Lavorare la terra era un lavoro faticoso che iniziava alla mattina molto presto e terminava la sera, mai prima che il sole fosse tramontato. I contadini di buon’ora s’incamminavano per raggiungere a piedi o con il mulo i campi lontani (a volte parecchi chilometri) portandosi dietro un sacco o una tovaglia nei quali era sistemato il pranzo e gli attrezzi del mestiere (zappe, vanghe, forche, ecc). Come prima cosa c’era da concimare i campi e per farlo il contadino utilizzava il letame delle proprie stalle e poi venivano seminati il grano, le patate, i legumi, gli ortaggi, ecc…

Il letame veniva caricato con una forca nei contenitori di legno (r’piunz) attaccati al lato della varda con delle funi o messe direttamente sui traini e quindi trasportati nei campi e, successivamente,sparso sugli stessi utilizzando nuovamente la forca. Già sul finire dell’estate si iniziavano a preparare i lembi di terra: prima il terreno veniva dissodato cioè veniva ripulito dalle grosse pietre, venivano bruciati i cespugli e gli arbusti estirpati e si sradicavano le erbacce infestanti. Poi si passava alla zappatura del terreno, precedentemente concimato, utilizzando la vanga e la zappa se il terreno era più tenero, il piccone nel caso in cui era più duro da lavorare. Oppure per chi possedeva degli animali, buoi soprattutto, veniva usato un rudimentale aratro di legno per dissodarli e, in questo caso, il contadino doveva tenere ben stretti i due bracci dell’aratro perché se il terreno era troppo duro l’aratro facilmente usciva fuori dal solco ed era costretto a ricominciare tutto daccapo. L’aratro veniva aggiogato ai buoi tramite il giogo, tagliava il terreno sia dall’alto verso il basso che orizzontalmente grazie ad una parte che lo costituiva chiamata “vomere” e contemporaneamente grazie al “versoio” altro suo componente, rivoltava la fetta di terra. Il lavoro eseguito dall’aratro veniva completato con l’erpice, un attrezzo costituito da un telaio snodato o rigido munito di lame che serviva a frantumare le zolle di terra per agevolare la semina.
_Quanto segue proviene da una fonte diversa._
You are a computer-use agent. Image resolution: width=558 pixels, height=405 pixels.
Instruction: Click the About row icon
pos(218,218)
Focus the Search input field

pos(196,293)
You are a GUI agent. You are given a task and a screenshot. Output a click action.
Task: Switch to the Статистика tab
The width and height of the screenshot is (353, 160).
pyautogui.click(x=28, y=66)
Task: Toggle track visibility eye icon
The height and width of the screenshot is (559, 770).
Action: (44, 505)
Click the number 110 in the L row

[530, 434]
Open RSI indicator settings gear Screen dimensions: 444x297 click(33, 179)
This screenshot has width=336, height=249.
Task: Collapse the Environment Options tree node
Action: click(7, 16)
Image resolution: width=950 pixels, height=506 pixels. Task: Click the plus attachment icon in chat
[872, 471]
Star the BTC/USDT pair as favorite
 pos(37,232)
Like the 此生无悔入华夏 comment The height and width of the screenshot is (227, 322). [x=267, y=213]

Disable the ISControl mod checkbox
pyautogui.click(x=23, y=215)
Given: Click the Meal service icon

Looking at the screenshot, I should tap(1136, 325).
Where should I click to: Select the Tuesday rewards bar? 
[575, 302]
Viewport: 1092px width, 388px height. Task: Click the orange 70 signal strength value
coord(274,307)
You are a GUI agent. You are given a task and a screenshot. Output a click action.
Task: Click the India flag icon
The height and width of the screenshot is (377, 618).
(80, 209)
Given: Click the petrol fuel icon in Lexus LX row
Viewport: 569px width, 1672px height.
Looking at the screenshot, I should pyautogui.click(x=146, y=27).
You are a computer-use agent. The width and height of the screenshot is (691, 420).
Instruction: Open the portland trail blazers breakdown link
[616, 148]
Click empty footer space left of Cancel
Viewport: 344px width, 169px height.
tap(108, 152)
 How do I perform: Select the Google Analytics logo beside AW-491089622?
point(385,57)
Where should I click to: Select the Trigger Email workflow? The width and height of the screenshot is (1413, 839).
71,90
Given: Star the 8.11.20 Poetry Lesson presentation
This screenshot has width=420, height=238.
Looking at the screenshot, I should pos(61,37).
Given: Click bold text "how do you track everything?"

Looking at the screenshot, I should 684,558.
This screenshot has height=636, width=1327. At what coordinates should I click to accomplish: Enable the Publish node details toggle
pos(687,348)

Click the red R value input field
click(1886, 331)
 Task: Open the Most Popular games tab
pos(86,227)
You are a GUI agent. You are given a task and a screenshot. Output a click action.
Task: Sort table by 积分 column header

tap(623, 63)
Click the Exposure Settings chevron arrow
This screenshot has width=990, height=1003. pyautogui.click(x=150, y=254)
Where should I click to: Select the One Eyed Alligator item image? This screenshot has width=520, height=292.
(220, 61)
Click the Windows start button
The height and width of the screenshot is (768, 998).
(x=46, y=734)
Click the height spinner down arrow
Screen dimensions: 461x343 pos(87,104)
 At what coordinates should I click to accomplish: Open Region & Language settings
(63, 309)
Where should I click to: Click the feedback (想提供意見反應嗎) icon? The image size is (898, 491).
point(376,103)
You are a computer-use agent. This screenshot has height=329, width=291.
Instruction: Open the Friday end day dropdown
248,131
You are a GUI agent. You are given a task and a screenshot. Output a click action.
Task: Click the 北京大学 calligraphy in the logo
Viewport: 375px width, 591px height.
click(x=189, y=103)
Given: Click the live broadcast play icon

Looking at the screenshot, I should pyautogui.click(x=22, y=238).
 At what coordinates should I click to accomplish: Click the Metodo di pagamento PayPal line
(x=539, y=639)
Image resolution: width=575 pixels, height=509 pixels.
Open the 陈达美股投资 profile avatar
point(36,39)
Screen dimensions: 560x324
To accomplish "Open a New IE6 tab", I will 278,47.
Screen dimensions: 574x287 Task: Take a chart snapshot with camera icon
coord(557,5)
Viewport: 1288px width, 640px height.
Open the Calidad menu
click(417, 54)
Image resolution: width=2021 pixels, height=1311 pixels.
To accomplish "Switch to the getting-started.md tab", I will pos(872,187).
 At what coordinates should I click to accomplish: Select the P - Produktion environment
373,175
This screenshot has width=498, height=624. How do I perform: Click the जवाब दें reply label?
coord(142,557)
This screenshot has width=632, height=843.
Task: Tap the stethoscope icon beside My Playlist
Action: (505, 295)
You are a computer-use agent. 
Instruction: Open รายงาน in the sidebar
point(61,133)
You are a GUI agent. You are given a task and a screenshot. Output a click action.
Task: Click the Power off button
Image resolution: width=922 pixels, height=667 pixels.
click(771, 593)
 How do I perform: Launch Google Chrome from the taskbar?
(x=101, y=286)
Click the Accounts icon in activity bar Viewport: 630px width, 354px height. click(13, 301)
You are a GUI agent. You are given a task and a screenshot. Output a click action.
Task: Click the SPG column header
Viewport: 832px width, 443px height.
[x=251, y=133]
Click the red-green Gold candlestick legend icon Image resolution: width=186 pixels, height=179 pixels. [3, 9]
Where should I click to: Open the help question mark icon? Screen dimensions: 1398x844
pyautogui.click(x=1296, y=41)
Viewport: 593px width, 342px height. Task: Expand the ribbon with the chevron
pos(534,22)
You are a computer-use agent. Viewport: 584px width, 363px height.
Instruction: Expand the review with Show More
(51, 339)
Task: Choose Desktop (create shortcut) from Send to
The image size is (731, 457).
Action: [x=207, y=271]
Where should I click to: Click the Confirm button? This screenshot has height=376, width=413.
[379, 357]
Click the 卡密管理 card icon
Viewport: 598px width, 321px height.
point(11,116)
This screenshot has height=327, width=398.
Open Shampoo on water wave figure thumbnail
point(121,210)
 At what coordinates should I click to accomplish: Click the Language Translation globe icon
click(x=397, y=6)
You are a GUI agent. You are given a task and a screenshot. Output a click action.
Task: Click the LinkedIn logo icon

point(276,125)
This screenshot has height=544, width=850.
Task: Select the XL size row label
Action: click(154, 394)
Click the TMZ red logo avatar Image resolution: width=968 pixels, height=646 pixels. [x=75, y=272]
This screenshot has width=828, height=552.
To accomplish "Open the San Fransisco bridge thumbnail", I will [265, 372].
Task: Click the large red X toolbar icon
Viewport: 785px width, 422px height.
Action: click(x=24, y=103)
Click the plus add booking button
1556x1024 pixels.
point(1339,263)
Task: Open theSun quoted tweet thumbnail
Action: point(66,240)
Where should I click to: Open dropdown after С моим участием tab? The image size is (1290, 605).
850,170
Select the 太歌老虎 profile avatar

Dopo l’aratura si procedeva con la semina che avveniva, tradizionalmente, attraverso il lancio dei semi che il contadino prendeva da un sacco che portava a tracolla. Questo tipo di semina era detto “a spaglio”: con un gesto ampio, rotatorio e orizzontale del braccio dall’esterno verso l’interno, con il pugno socchiuso e camminando con passo uniforme e regolare i contadini distribuivano i semi che cadevano sparpagliati. Un buon seminatore riusciva a fare una semina omogenea cioè evitava che si formavano mucchi di semi da una parte e pochi dall’altra. In seguito i semi venivano ricoperti passando sul terreno l’erpice e in alcuni casi per una maggiore rifinitura delle zolle più piccole si utilizzava la zappa. La semina veniva effettuata in autunno così permetteva ai semi di germogliare prima dell’inverno infatti con il freddo la pianta smetteva di crescere finché non tornava il caldo.

A primavera dopo lo scioglimento delle nevi, quando la campagna cominciava a rinverdire e si vedevano spuntare qua e là i primi germogli, iniziavano i primi lavori nei campi. Come prima cosa c’era da zappettare il grano e nei giorni piovosi tra le piantine di frumento i contadini gettavano i semi di erba medica o di trifoglio in modo da trasformare il campo in un prato di foraggio da utilizzare l’anno successivo. Finalmente tra la fine di maggio e gli inizi di giugno si raccoglieva il fieno, poi si mietevano le spighe di grano, ormai mature, e si trebbiavano.